We enrolled 311 patients with resected lung adenocarcinoma (high-risk stage 1B–3A), and performed immunohistochemistry (IHC) using C-MET- and mutant EGFR (EGFRmut)-specific antibodies in tissue microarrays.
Adjuvant chemotherapy was administered to 151 patients, 96 of whom relapsed and 85 died by the end of the study. On IHC, C-MET and EGFRmut were positive in 141 (45.3 %) and 88 (28.3 %) cases, respectively. On univariate analysis, adjuvant chemotherapy prolonged relapse-free survival (RFS) and overall survival (OS) in C-MET(+) patients (RFS p = 0.035; OS p = 0.013) but not in C-MET(−) patients. On multivariate analysis, adjuvant chemotherapy was a positive independent prognostic factor in C-MET(+) (RFS p = 0.013; OS p = 0.006) but not in C-MET(−) patients.

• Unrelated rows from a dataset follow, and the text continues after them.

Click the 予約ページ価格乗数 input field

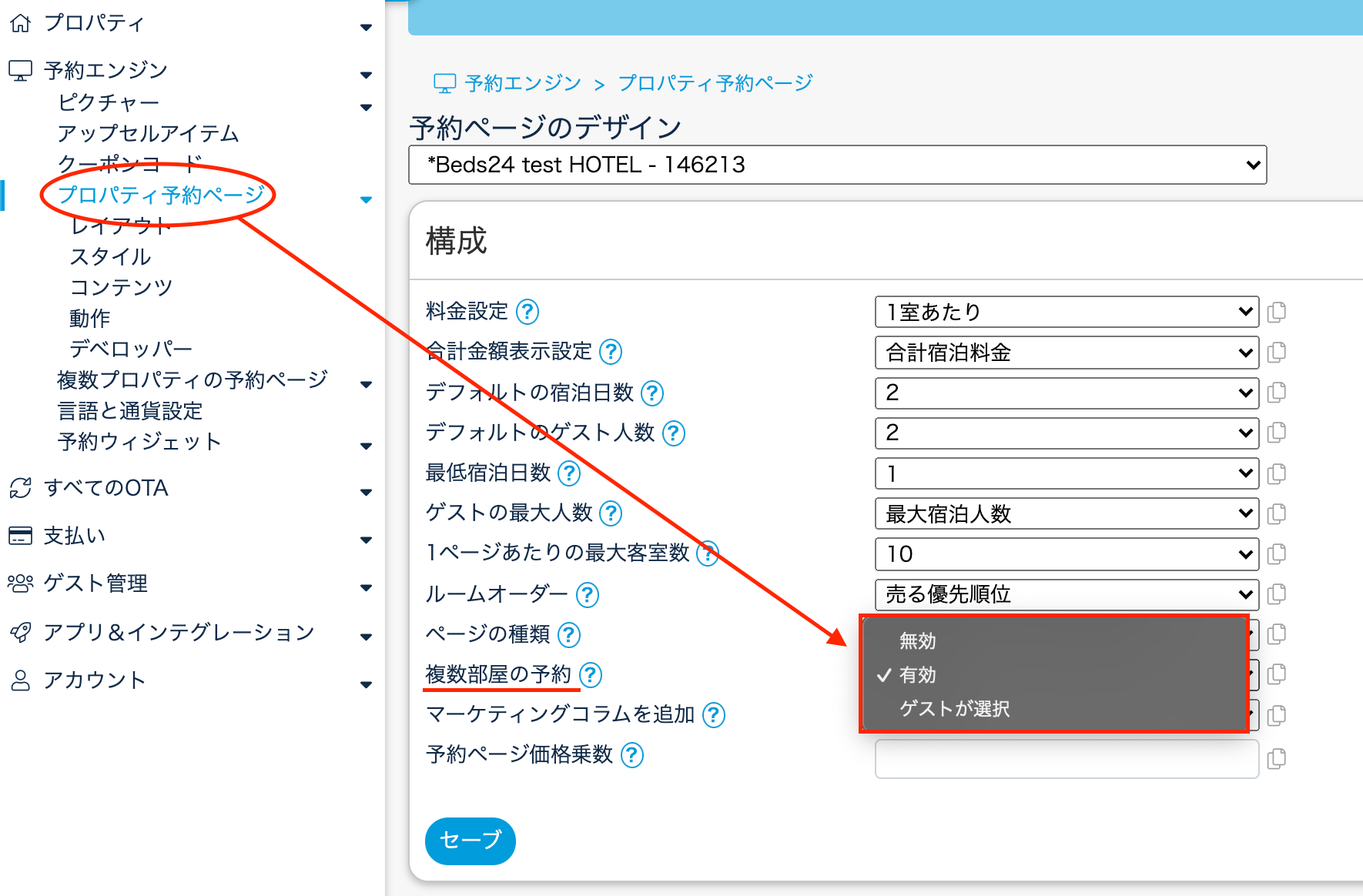coord(1067,759)
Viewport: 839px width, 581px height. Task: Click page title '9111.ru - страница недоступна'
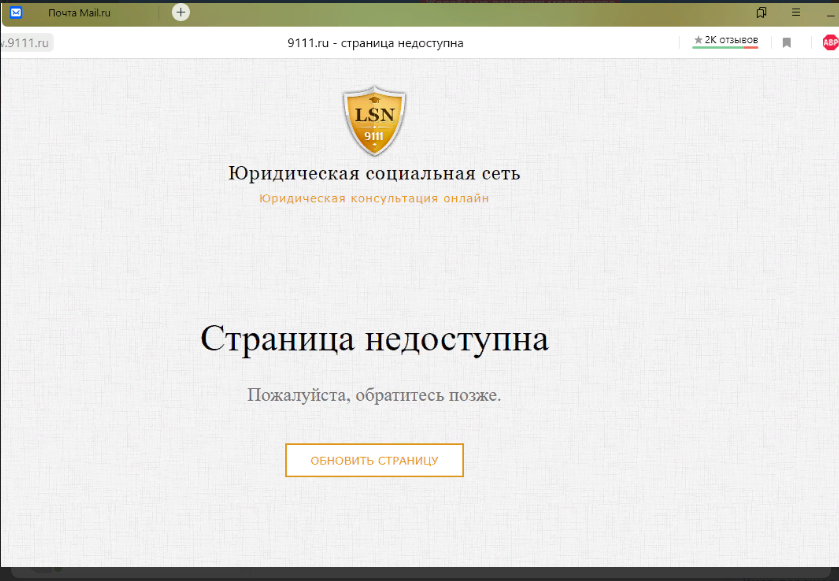[374, 43]
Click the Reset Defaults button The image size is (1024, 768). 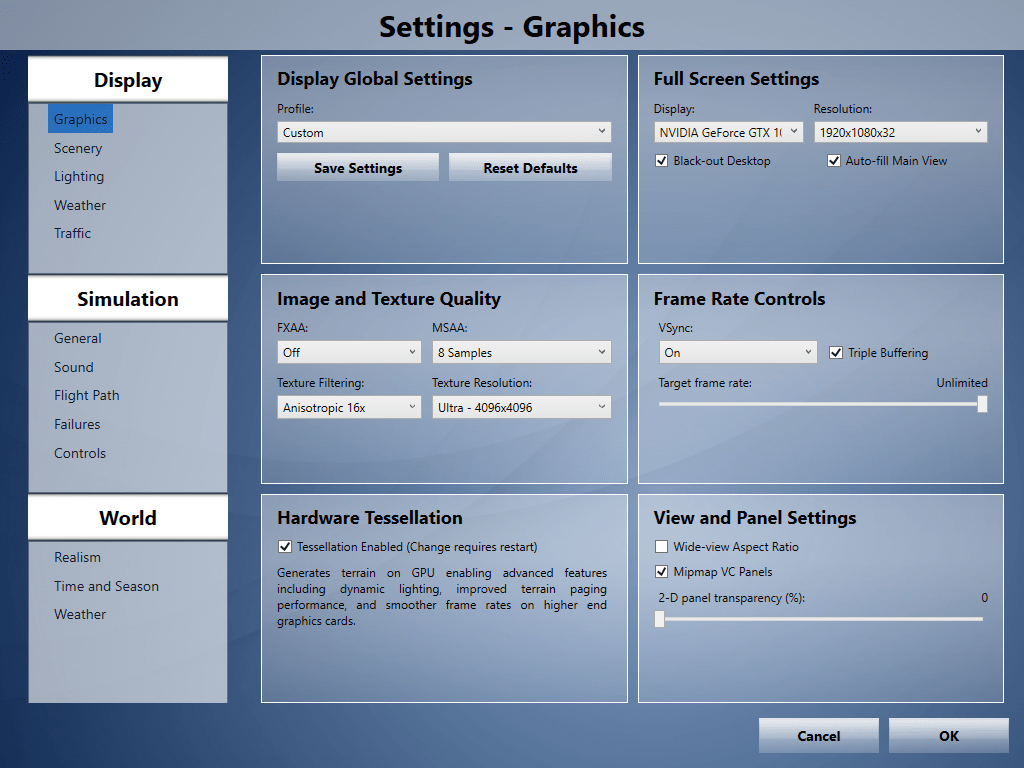pos(530,168)
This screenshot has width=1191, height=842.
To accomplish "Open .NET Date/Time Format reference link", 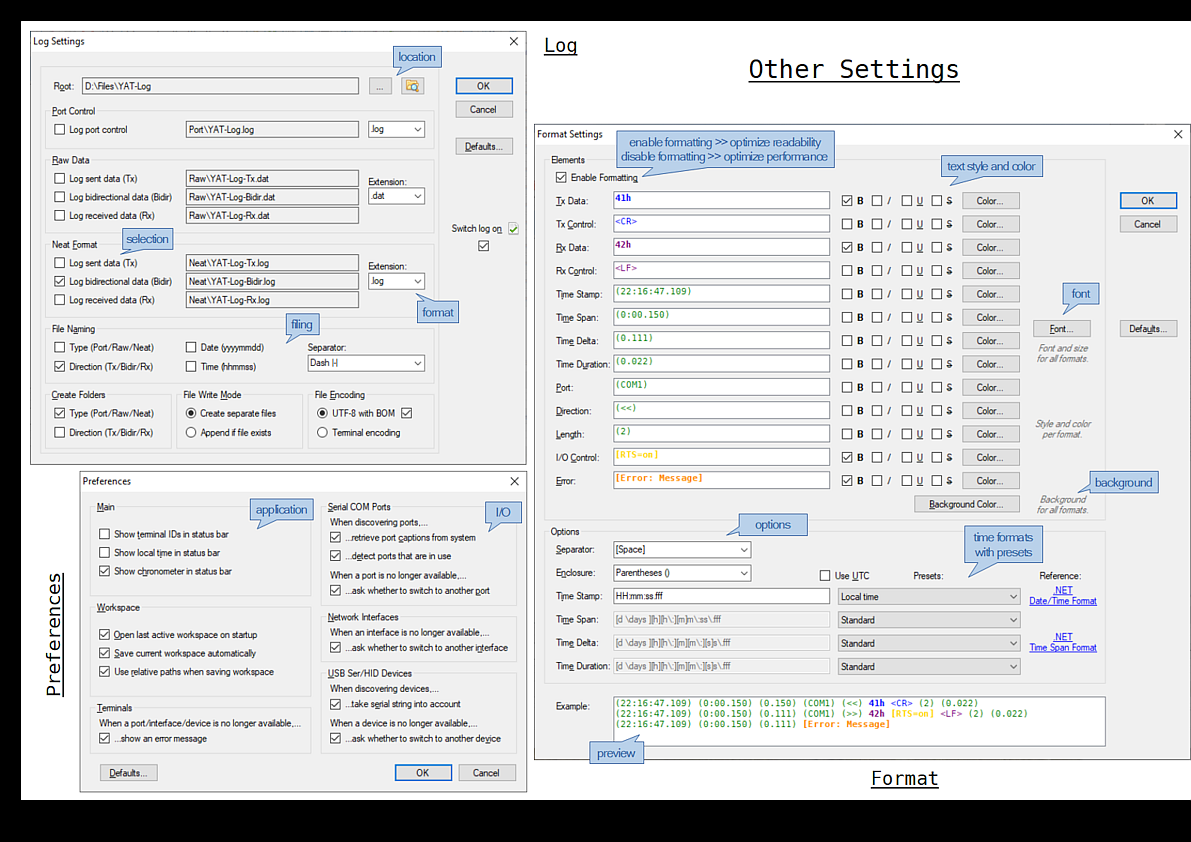I will [x=1062, y=595].
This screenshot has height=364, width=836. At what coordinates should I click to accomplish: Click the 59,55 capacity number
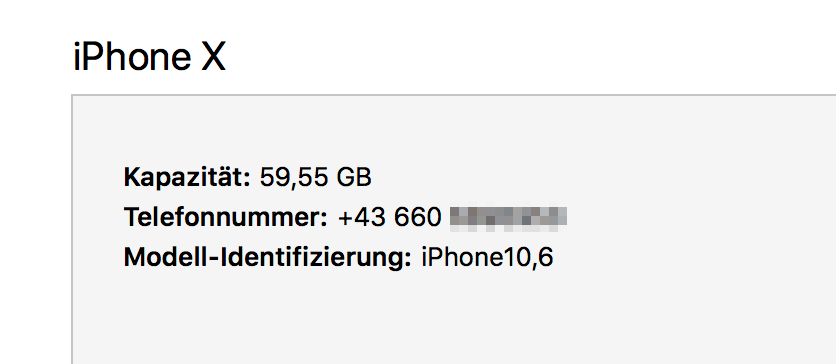(293, 178)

In addition, univariate analysis showed no effect of EGFRmut status on RFS and OS after chemotherapy, whereas multivariate analysis revealed that adjuvant chemotherapy increased RFS in both EGFRmut(+) and EGFRmut(−) patients [EGFRmut(+) p = 0.033; EGFRmut(−) p = 0.030]. C-MET was a negative prognostic factor for RFS (p = 0.045) and OS (p = 0.007) in the EGFRmut(−) group but not in the EGFRmut(+) group, on multivariate analysis.
Our data indicate that patients with C-MET overexpression should be considered for adjuvant chemotherapy, and that C-MET negatively correlates with survival in patients with wild-type, but not mutant, EGFR.